**Document text**
IMG_9763.JPGDrive-by volcanic dykes - sorry about the focus.

Volcanic dykes rimming the sand and the plateau of Jebel Uweinat

Briefly we lost our lead cars. We had a problem for a few minutes with the kitchen car and Hani turned back to find him. By the time we had him free of the sand the others had disappeared. there is no wind here, and we started to follow their tracks only to find that there were too many cars - clearly three in front of us - so somewhere we had picked up the wrong tracks. It is warmer this far south, and less humid too. Eventually they came back and found us but there was an annoying few minutes, and we all probably lost about half an hour.

We drove into Karkur Tal in the evening light. Mahmoud had planned one camp site, but Alberto could not get into it without four wheel drive, so we settled for an alternative. It is beautiful here, and very very different. There are trees, and insects, even flies. I had not realise d how little life we have seen. since we left the Water Mountain there has hardly been a bird. A few foxes and signs of gerbils, but that is all. Karkur Tal has fox tracks everywhere.

Driving into Karkur Tal

Acacia trees (how appropriate on Acacia and Kim's birthday!)

and the camp - with the kettle on and dinner cooking and the gentle spice of lentil soup scenting the air - warm and welcoming!

Day 4 Wind and Eight Bells

Last night the wind scoured the camp. The tents flapped and whipped and it made sleeping difficult. I thought of just climbing out but it was cold and I would have had to sleep with the men in the three sided shelter, and hesitated in case it looked like an invitation. At my age and size and with four young men? Who am I kidding?

The site was spectacular. We had climbed a high dune and swung around so we were facing across peak after dark peak marching off across the desert and fading into velvety moonlight. The moon was only about a quarter, but cast good blue light. There were silvery scudding clouds and the mackerel sky was shimmering in one section of the sky. Those who had looked at my location as too exposed were right. I was too exposed. I had looked at theirs and thought "not level' and I was right too - it was really just a matter of choice. Only one tent managed the whole night - Jean Daniel and Marita had edged into a separate section at the top which was both level and moderately sheltered.

I crept out at about 1.00 am cursing the last hot khakadeh. It was enticing and delicious, but added to a hot anise tea, a half bottle of water and one of Alberto's beers earlier on it was perhaps not wise while camping in cold weather. I tied off the door ties which were frantically whacking against anything in reach, and tied one to the little front 'hood' which was acting like a noisy wind tunnel. I crawled back into a quieter tent, positioned myself in the bag and went to sleep. For about one hour.

Then the tent fell down. It was a simple tent - two vertical poles, centre front and centre back, and a 'roofline' pole horizontal pole on top of both. It was pinned in at the corners with spikes well pushed into unresisting soft sand with large rocks on each and guyed down well.

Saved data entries

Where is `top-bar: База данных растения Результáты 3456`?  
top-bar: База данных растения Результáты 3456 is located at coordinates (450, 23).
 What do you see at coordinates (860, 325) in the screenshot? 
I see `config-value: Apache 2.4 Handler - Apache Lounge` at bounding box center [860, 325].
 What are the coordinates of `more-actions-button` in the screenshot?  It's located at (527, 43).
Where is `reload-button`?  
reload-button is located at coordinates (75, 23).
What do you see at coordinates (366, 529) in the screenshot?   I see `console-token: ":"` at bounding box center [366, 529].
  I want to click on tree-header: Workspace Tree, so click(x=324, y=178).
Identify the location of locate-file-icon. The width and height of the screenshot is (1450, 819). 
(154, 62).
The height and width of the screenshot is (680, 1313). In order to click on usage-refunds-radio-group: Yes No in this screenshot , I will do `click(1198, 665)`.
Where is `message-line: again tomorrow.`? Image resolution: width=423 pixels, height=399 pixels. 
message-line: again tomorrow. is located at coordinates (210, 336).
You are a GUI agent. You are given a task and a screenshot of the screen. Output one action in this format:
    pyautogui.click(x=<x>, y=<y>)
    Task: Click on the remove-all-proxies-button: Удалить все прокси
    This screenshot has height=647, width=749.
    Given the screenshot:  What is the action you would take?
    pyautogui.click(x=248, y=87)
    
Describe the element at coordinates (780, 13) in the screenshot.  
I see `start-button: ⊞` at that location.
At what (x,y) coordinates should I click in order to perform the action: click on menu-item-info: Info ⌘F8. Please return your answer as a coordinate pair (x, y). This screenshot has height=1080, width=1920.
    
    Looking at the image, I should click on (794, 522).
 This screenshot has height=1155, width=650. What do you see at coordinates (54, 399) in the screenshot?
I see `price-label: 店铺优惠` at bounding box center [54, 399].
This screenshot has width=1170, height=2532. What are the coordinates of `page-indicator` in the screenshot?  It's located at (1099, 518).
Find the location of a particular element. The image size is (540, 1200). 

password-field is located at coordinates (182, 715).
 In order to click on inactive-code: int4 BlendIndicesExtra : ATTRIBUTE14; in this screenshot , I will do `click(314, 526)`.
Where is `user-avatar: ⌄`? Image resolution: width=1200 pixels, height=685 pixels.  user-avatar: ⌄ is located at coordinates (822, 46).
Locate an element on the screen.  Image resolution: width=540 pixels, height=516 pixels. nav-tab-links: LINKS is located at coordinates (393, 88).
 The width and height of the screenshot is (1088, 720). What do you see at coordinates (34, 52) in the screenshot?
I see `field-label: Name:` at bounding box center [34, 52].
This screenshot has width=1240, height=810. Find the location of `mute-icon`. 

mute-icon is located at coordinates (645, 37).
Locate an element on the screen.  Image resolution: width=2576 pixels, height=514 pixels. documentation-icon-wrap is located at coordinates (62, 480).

**Your instructions**
Answer from the desert travel diary:
1. What kept the group from using the camp site Mahmoud had planned in Karkur Tal?
2. How much of the moon was showing on the windy night?
3. Whose tent was the only one that stayed up all night?

**Worked solution**
1. Alberto could not get into it without four wheel drive.
2. Only about a quarter.
3. The tent of Jean Daniel and Marita.